• [Work to complete]: Transcribe these records without any changes, from the line containing "This screenshot has height=919, width=1920." through the line containing "Action: click(x=1421, y=360)", both lines included. Leave the pictures out of your answer.

• [Listing]:
[START]

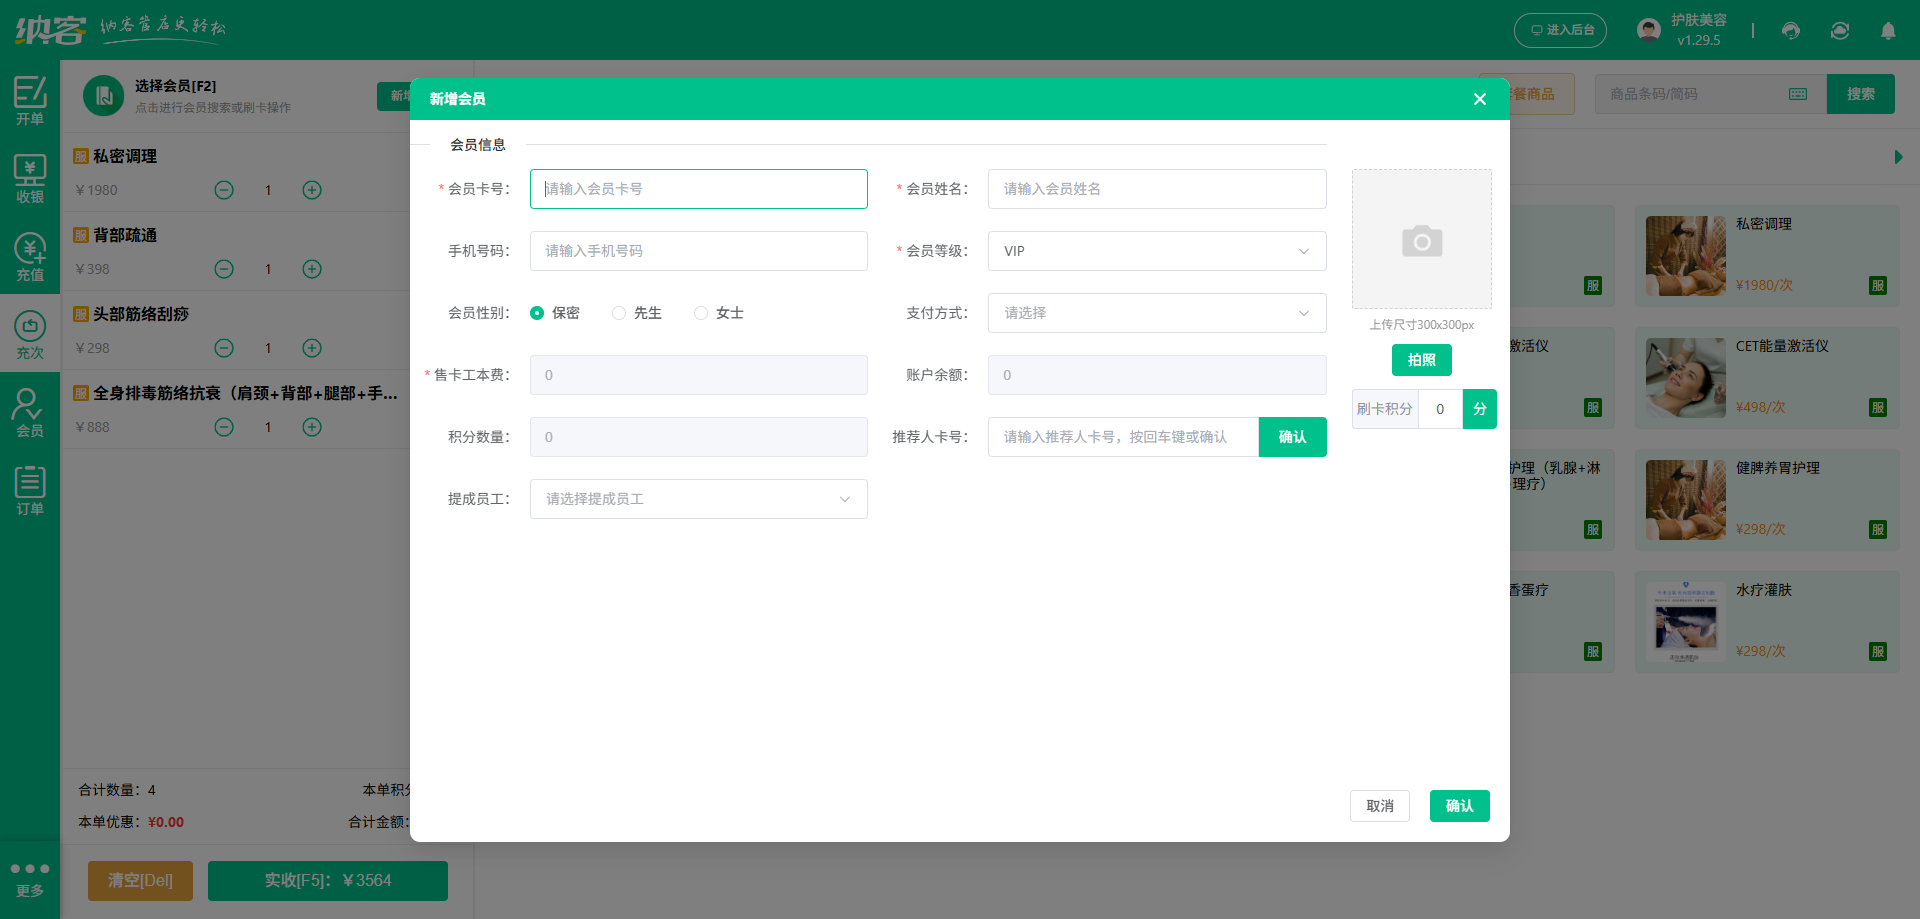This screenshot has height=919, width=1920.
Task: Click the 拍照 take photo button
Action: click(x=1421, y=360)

[END]
[START]

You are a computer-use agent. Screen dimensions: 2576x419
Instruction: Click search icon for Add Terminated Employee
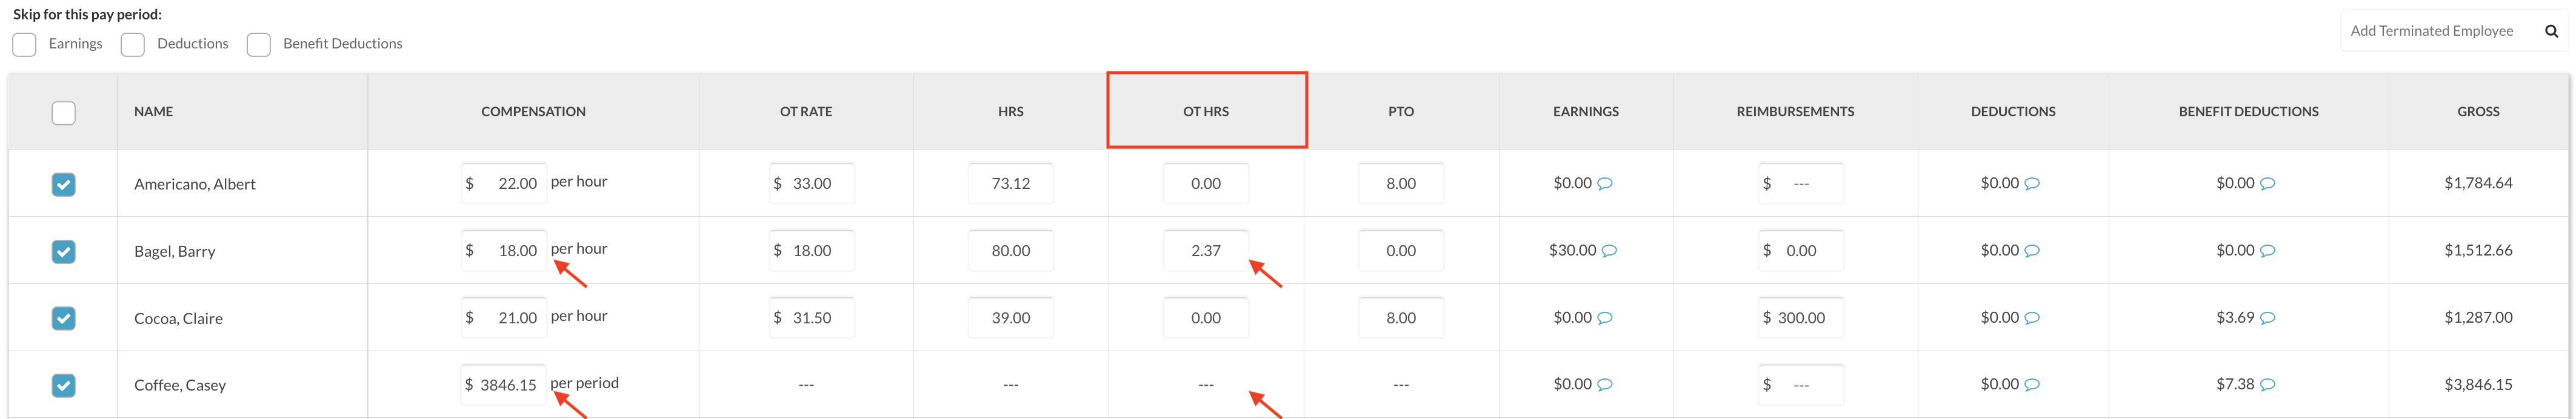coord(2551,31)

[END]

• [Exercise output]:
This screenshot has height=919, width=1920.
Task: Click the 拍照 take photo button
Action: click(x=1421, y=360)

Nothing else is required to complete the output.